Die romantische Verklärung der Plattform, sei es in Form eines Lobliedes auf ihre Rolle als Speerspitze einer neuen, menschenfreundlichen und hyper-produktiven digitalen Ökonomie, sei es als Mahnrede auf vorsintflutliche Enthemmung jeglicher Couleur, baut seit ihrem Online-Start mit an ihrem Nimbus, über die Profanität des Diesseits hinauszuweisen und sich auf einer Meta-Ebene zu bewegen, die sich dem Zugriff durch alle Trivialität entzieht.
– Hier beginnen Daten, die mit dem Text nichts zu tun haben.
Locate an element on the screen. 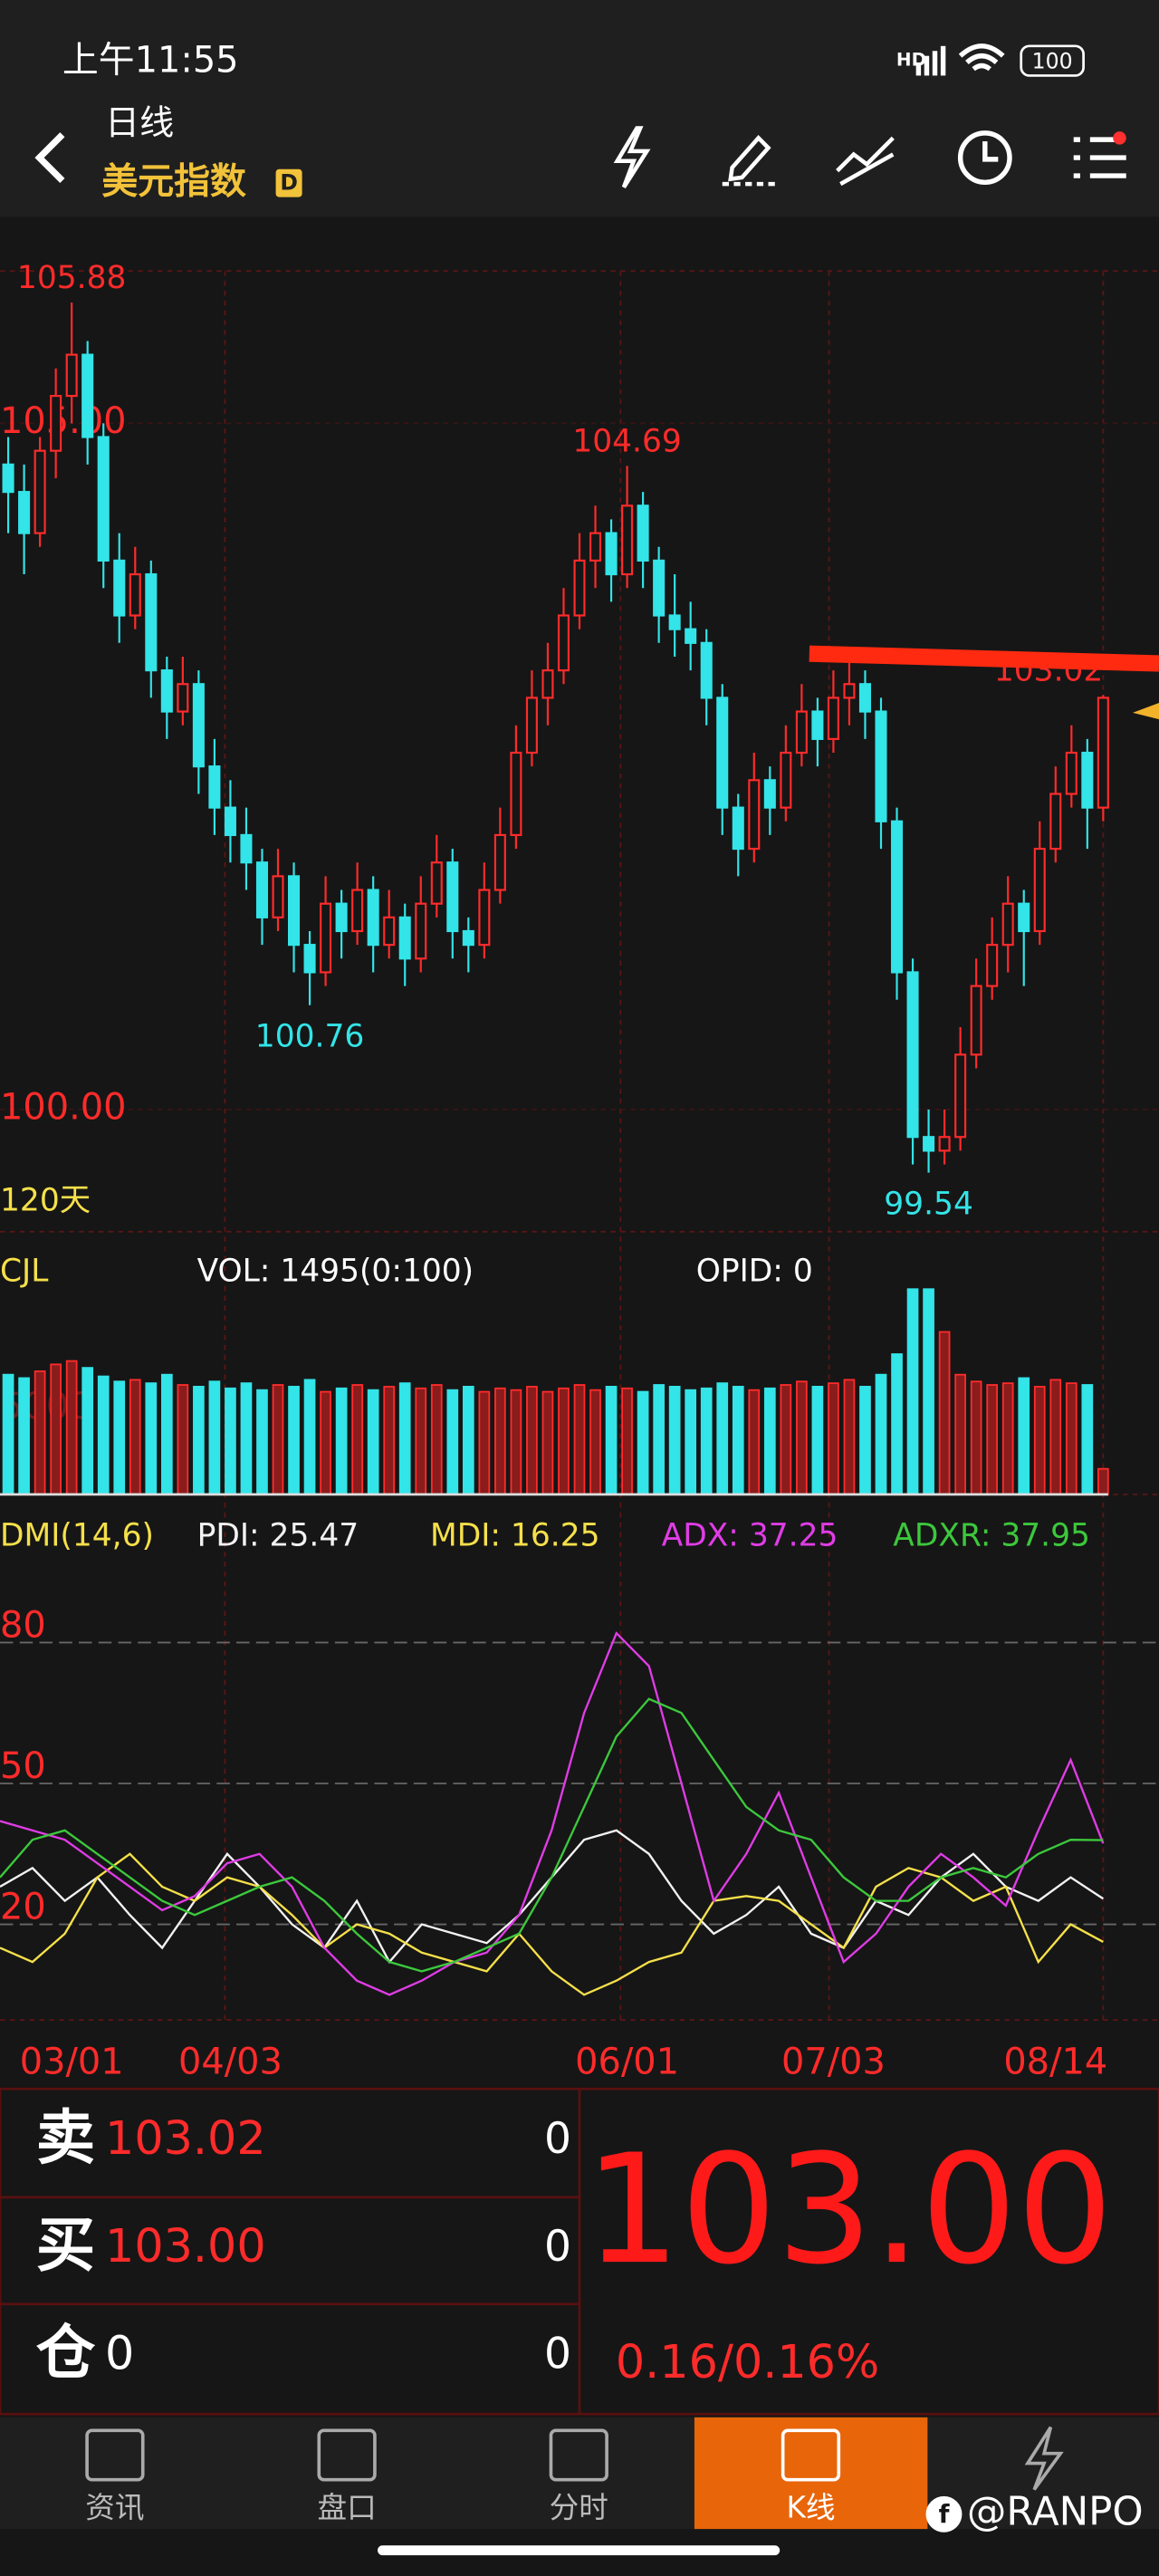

Spätestens die Auftritte des Facebook-Gründers vor dem us-amerikanischen Kongress wie vor dem EU-Parlament, inklusive des anschließenden aufgeregten Geschnatters der Journaille, legten die Ohnmacht der Politik offen gegenüber einem Geschäftsführer, der sich selbst vermutlich höchstens noch mit mittlerweile Mythos gewordenen Figuren wie dem jung verstorbenen ehemaligen Apple-Chef vergleicht. Irdische Maßstäbe erkennt er einfach nicht an — damit bedient er ganz geschickt immer wieder ein beinahe biblisches Frame, an dem die Weltöffentlichkeit nur zu gerne selbst mitstrickt: dem von dem Sündenbock, der alle individuelle wie auch kollektive Schuld auf sich lädt und die Gemeinschaft dadurch von aller Sünde befreit. Neudeutsch nennt sich eine solche Struktur gerne auch mal ›Bad Bank‹.
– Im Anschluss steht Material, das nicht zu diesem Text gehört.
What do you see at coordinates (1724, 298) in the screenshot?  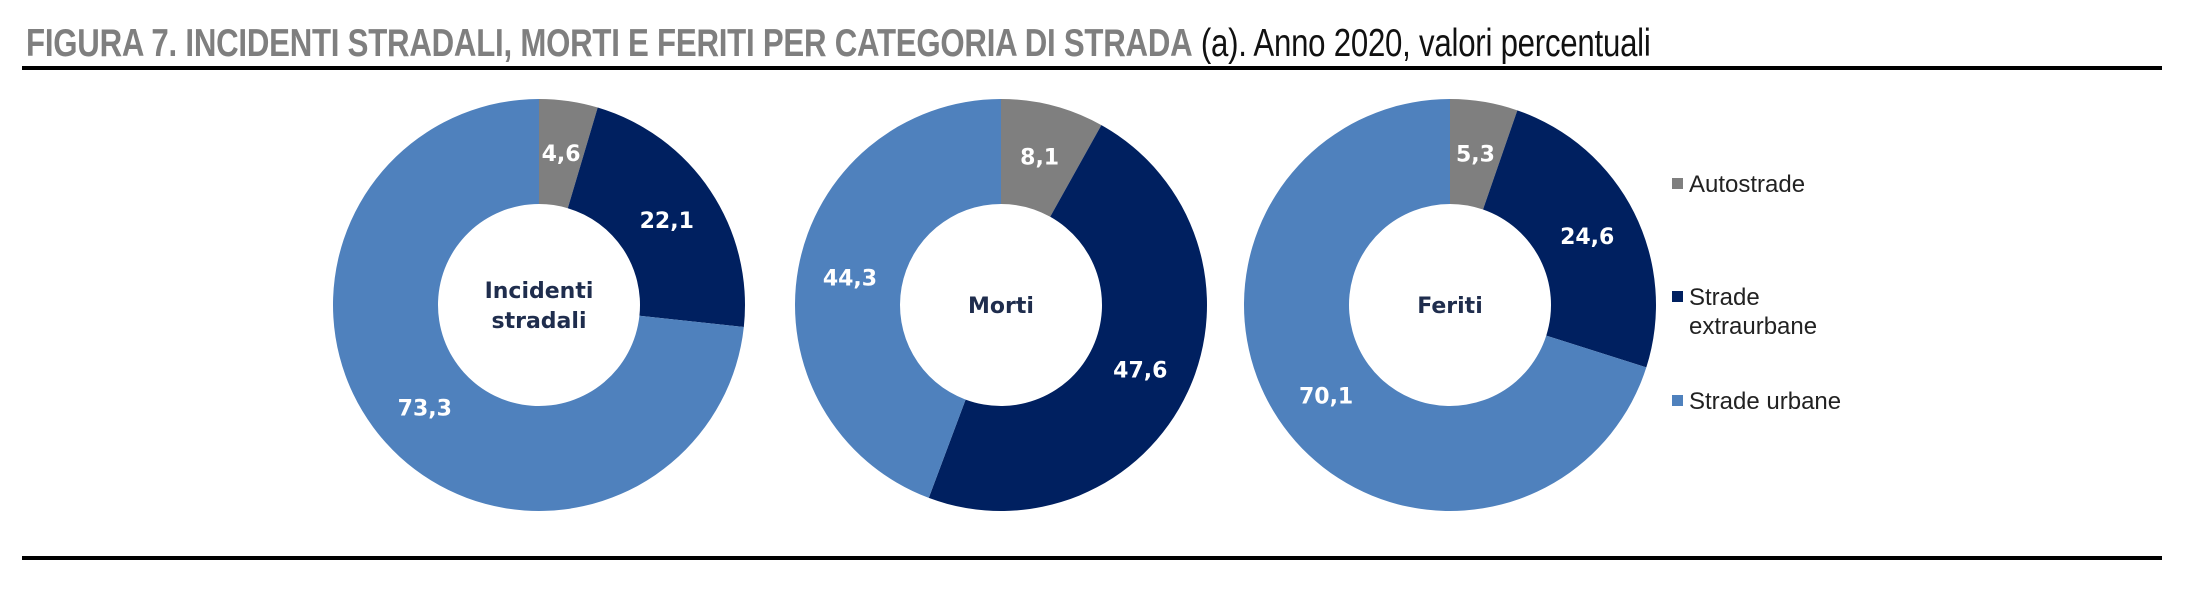 I see `legend-label: Strade` at bounding box center [1724, 298].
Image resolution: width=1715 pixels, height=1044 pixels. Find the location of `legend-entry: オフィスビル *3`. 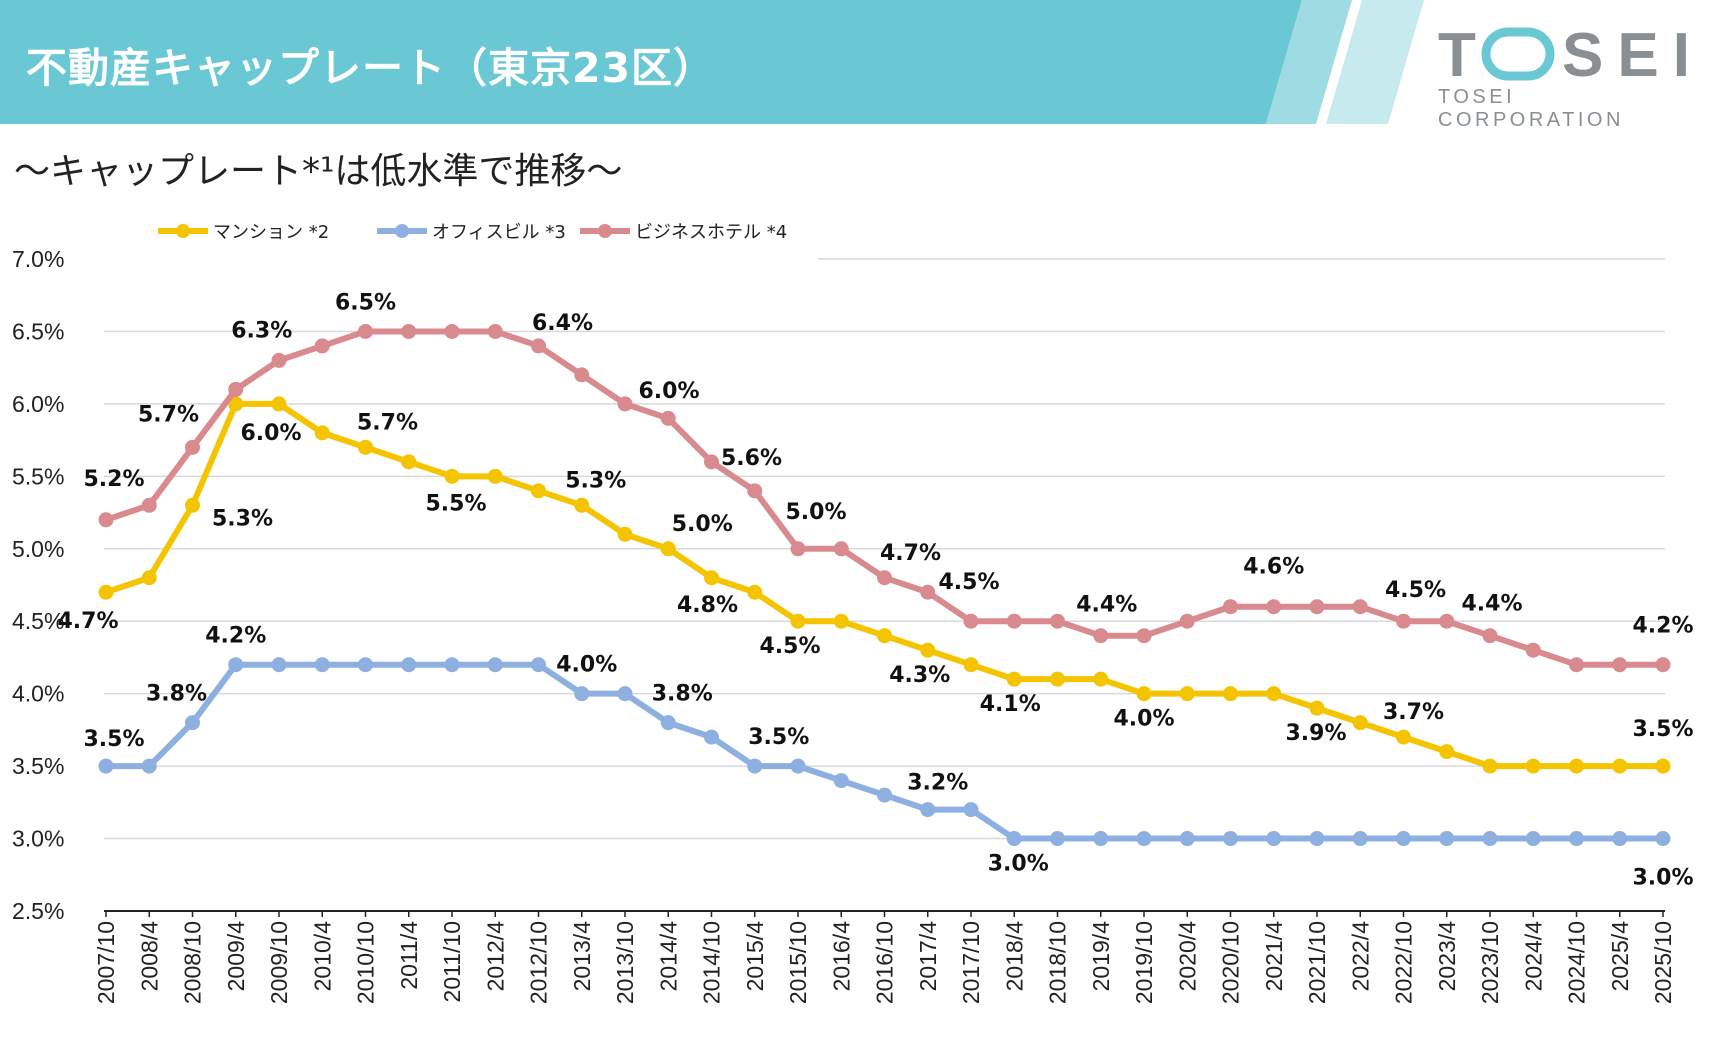

legend-entry: オフィスビル *3 is located at coordinates (499, 232).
Wer manipuliert hier eigentlich?
Diese Rollenverteilung kommt all jenen ganz gelegen, die selbst nicht die Entschlossenheit für Veränderungen oder Durchgriff aufbringen. Beinahe putzig nimmt es sich beispielsweise aus, wenn führende deutsche Medienhäuser sich naiv wundern, weshalb die neue so genannte ›Transparenzoffensive‹ zur Europawahl im übertragenen Sinne schon im Foyer endet. Tatsache bleibt doch: An Facebooks geschäftlichem Interesse, möglichst viele Nutztiere möglichst lange auf seiner Farm zu halten, ändert sich rein gar nichts. Glauben wir dem von der Politik immer wieder vollmundig bekräftigten Versprechen von der freien Marktwirtschaft, lässt sich daran auch nichts Verwerfliches finden. Inkonsequenz müssen sich dagegen alle vorwerfen lassen, die die große Maschine mit ihren Inputs selbst weiter ölen: Nachrichtenautoren, Medienhäuser, Nichtregierungsorganisationen, Celebrities, politische Parteien und weitere.
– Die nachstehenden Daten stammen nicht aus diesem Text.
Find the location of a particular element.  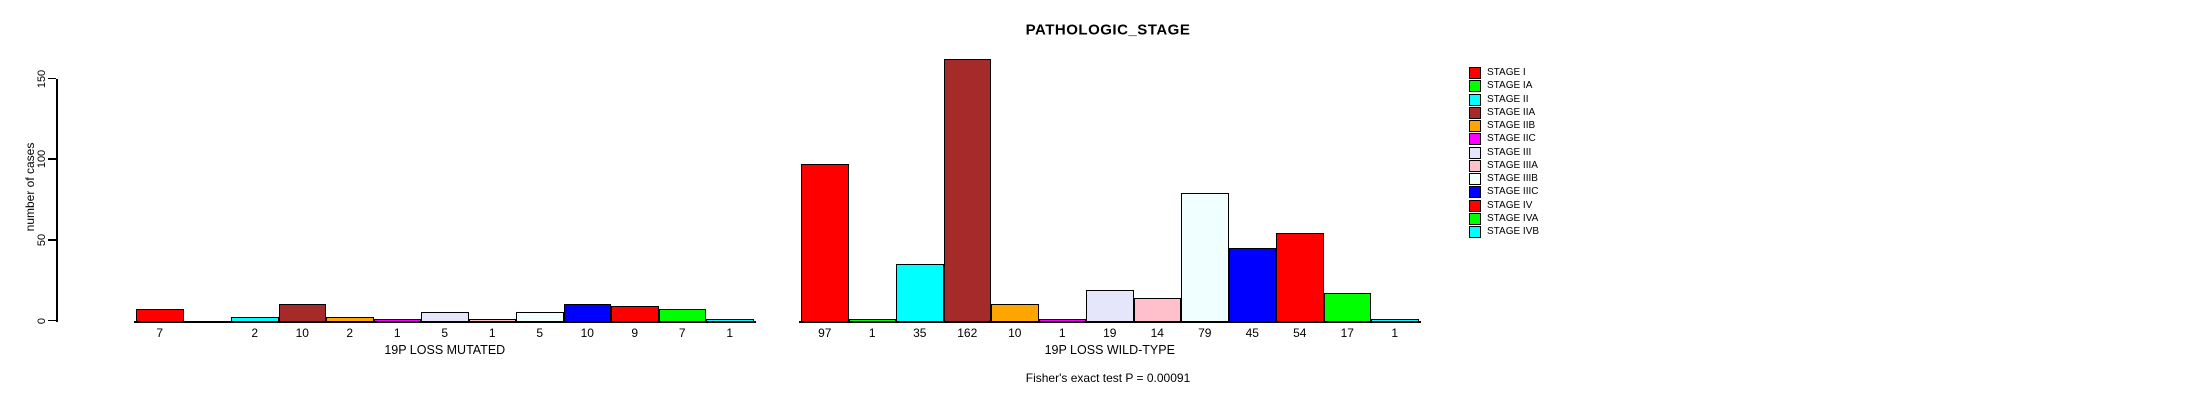

legend-item: STAGE IIA is located at coordinates (1502, 112).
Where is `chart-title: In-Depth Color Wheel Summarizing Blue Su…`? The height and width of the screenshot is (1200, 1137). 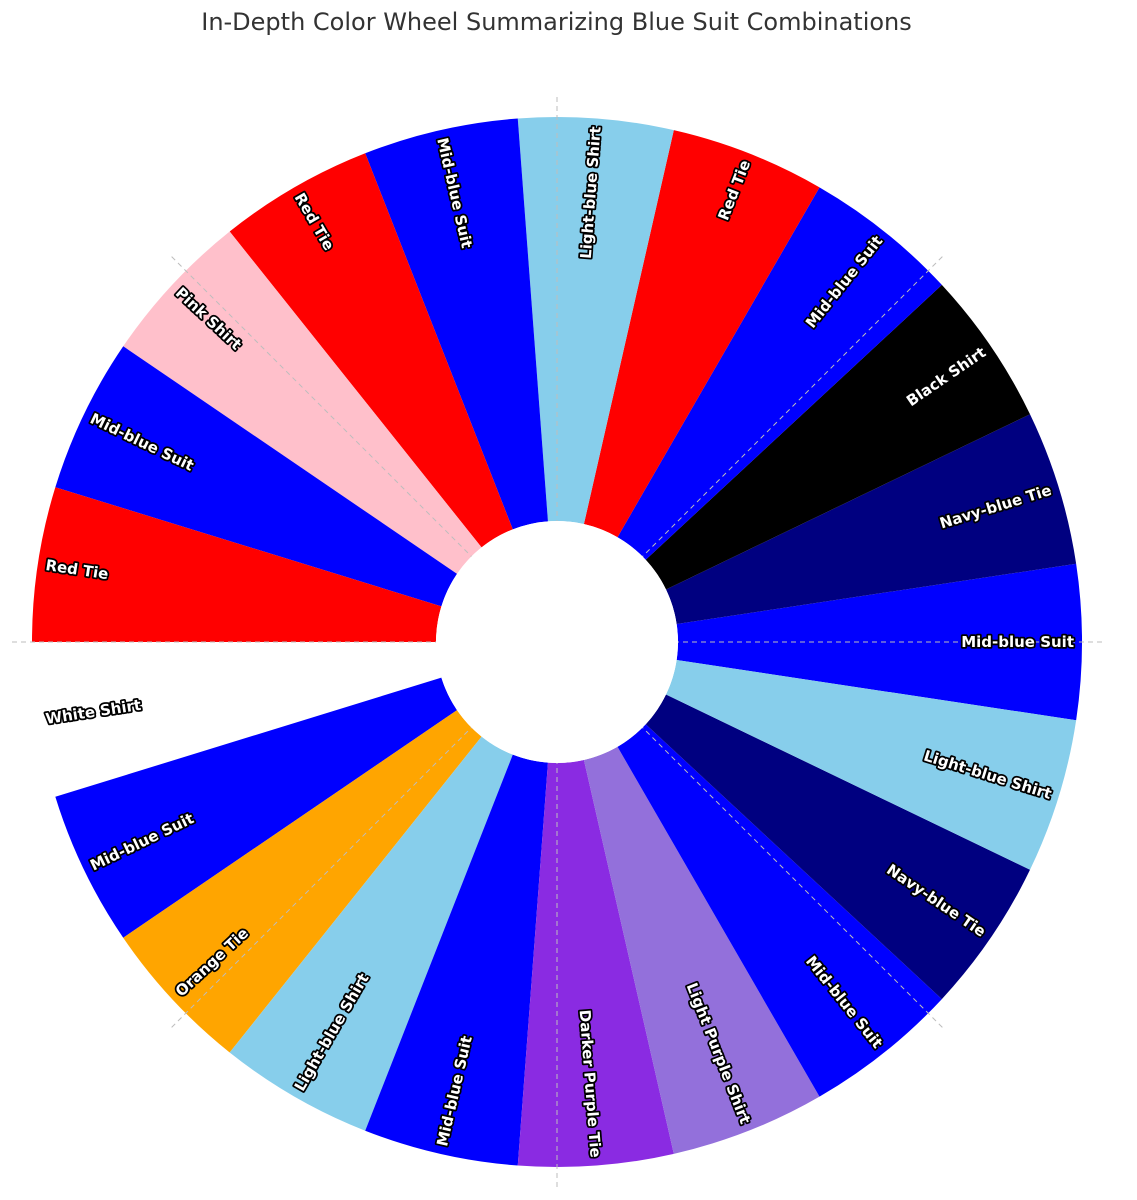
chart-title: In-Depth Color Wheel Summarizing Blue Su… is located at coordinates (556, 22).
Statt also immer wieder Fake News als Gespenst durch das Dorf der öffentlichen Panikmache zu treiben, sollten wir zwei Maßnahmen ernsthaft in Betracht ziehen: Wer den ehrlichen Kontakt zum Publikum pflegen möchte, löscht umgehend seine Facebook-Präsenz und eröffnet eine eigene Webseite, einen eigenen Blog oder dergleichen. Wer aber ›Nachrichten‹ in sozialen Netzwerken verbreitet, wird, sogar in geschlossenen Bereichen, als Herausgeber für ihre Qualität haftbar gemacht. Klar, das erfordert mehr Anstrengung, als allein den Plattformen wie Facebook, Youtube und Co. die Aufsichtspflicht aufzudrücken. Aber sogar mit einer Mistgabel in der Hufe wird der Bock nicht zum Gärtner. Denn während die Öffentlichkeit sich mittlerweile anhaltend empört, verdient Facebook weiterhin viele Milliarden — aber nicht mit sauberen Inhalten, sondern mit dem Ausspielen von Werbung. Ersteres wird das Unternehmen deshalb höchstens in dem Maße betreiben, wie es der eigenen Imagepflege dient. Mit letzterem dagegen macht es sein Geschäft.